É precisamente essa ideia de música assombrada[2], que é marcada não só pela nostalgia, mas também por uma clara melancolia, que se encontra presente na música de Mr. Herbert Quain. Nela há a clara noção de que tanto a esperança futurística da eletrónica do pós guerra (preconizada na imagem dos Krafwerk), como a euforia revolucionária da música de dança dos anos 90 (usando como exemplo o movimento do Jungle inglês) se evaporou. Assim, estando o Futuro comprometido, uma das opções à nossas disposição para a criação do novo reside na revisitação do passado e na sua instrumentalização. Mas desengane-se quem pensa que estamos perante um tipo de música derrotista e reacionária, que desistiu de desejar o Futuro e que se entregou à eterna rememoração. Fazer música, enquanto processo produtivo, implica necessariamente que se acredite que o amanhã é possível e virá. Caso contrário qual o sentido de procurar algo novo? Segundo Freud, tanto o luto como a melancolia falam de perda, mas enquanto que o luto fala do lento e penoso processo de abandono do desejo pelo objeto perdido, na melancolia esse desejo permanece ancorado àquilo que desaparece.
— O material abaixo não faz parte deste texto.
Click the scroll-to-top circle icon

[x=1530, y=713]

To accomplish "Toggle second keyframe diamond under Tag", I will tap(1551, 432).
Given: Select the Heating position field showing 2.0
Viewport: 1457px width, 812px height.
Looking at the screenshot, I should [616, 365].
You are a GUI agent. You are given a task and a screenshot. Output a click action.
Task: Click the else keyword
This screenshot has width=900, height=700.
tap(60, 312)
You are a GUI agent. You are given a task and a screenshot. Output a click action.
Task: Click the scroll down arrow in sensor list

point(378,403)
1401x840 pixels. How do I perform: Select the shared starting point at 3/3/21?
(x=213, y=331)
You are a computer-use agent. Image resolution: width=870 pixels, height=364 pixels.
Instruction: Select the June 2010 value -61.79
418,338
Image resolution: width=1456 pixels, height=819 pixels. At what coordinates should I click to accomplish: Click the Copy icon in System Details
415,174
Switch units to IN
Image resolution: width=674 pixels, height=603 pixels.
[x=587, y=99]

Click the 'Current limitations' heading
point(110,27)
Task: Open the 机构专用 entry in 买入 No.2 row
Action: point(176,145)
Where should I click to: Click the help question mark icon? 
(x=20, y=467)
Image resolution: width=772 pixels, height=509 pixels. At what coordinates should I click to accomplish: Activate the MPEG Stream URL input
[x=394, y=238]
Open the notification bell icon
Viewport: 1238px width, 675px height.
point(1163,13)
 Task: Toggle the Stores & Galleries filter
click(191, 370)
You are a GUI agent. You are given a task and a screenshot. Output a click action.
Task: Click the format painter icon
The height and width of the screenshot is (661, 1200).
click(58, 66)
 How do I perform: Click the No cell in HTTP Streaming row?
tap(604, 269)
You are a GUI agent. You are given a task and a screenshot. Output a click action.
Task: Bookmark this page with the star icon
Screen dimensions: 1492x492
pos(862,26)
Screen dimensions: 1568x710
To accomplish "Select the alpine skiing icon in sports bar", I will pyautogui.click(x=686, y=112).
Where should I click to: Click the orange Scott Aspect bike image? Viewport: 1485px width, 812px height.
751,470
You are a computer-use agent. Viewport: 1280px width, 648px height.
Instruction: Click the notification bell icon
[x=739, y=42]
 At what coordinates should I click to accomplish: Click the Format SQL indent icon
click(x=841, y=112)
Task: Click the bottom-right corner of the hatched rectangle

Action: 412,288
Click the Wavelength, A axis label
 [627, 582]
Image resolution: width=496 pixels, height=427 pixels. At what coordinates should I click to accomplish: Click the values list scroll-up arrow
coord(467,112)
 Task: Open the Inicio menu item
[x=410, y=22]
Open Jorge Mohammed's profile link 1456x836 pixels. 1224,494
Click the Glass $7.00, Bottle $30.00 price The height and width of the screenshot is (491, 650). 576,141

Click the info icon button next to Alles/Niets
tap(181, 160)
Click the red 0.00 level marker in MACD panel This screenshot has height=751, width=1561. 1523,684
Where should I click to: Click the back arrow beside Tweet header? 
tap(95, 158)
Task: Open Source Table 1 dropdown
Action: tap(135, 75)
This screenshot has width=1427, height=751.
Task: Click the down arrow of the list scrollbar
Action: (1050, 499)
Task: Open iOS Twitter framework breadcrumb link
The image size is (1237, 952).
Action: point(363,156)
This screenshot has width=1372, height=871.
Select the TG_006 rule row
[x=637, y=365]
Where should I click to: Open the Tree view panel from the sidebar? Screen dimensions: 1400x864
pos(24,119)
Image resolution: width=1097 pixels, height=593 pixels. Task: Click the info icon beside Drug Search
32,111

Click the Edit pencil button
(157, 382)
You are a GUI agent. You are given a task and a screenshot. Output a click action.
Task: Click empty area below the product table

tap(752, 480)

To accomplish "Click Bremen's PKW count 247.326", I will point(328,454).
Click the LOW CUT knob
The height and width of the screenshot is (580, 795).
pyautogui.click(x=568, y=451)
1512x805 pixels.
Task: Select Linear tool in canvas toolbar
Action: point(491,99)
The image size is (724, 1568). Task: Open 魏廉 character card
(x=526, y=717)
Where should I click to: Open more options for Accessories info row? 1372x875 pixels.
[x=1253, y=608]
Nesse sentido a assombração constitui-se como um luto falhado. O assombrado é alguém que se recusa a abrir mão do fantasma, mantendo viva a memória da sua potencialidade. Ora é precisamente essa recusa que dá á melancolia uma dimensão política. Recusando-se a ceder às formas dominantes impostas pelos diferentes sistemas de controlo, ela ilustra o falhanço em nos acomodarmos aos horizontes fechados de um realismo capitalista que insiste na ideia que que não existe qualquer alternativa. É nesse desajuste com a realidade, nesse sentimento de desilusão perante o atual estado das coisas e na recusa em aceitá-lo, que, através da invocação de um passado onde a alternativa era ainda possível, reside a força que ajuda a manter viva a ideia de que um mundo radicalmente diferente do atual possa vir a existir.
Fisher, M. (2014). Sleevenotes for The Caretaker’s “Theoretically Pure Anterograde Amnesia.” In Ghosts of My Life – Writtings On Depression, Hauntology and Lost Futures. Zero Books.
Penteado, F. (2013). À ESPERA DE MR. HERBERT QUAIN. Umbigo. http://umbigomagazine.com/um/2013-11-19/a-espera-de-mr-herbert-quain.html
Teixeira, S. (2014). Entrevista a Mr. Herbert Quain. BranMorrighan. https://branmorrighan.com/2014/03/entrevista-mr-herbert-quain-manuel.html
[1] Alter-ego de James Kirby, artista britânico que também é o autor de projectos como The Caretaker, The Stranger, Billy Ray Cyrix ou V/Vm, e que editou em 2009 o álbum “Sadly The Future Is No Longer What It Was” pela sua editora “History Always Favours The Winners.
[2] De hauntology, como proposto por Derrida.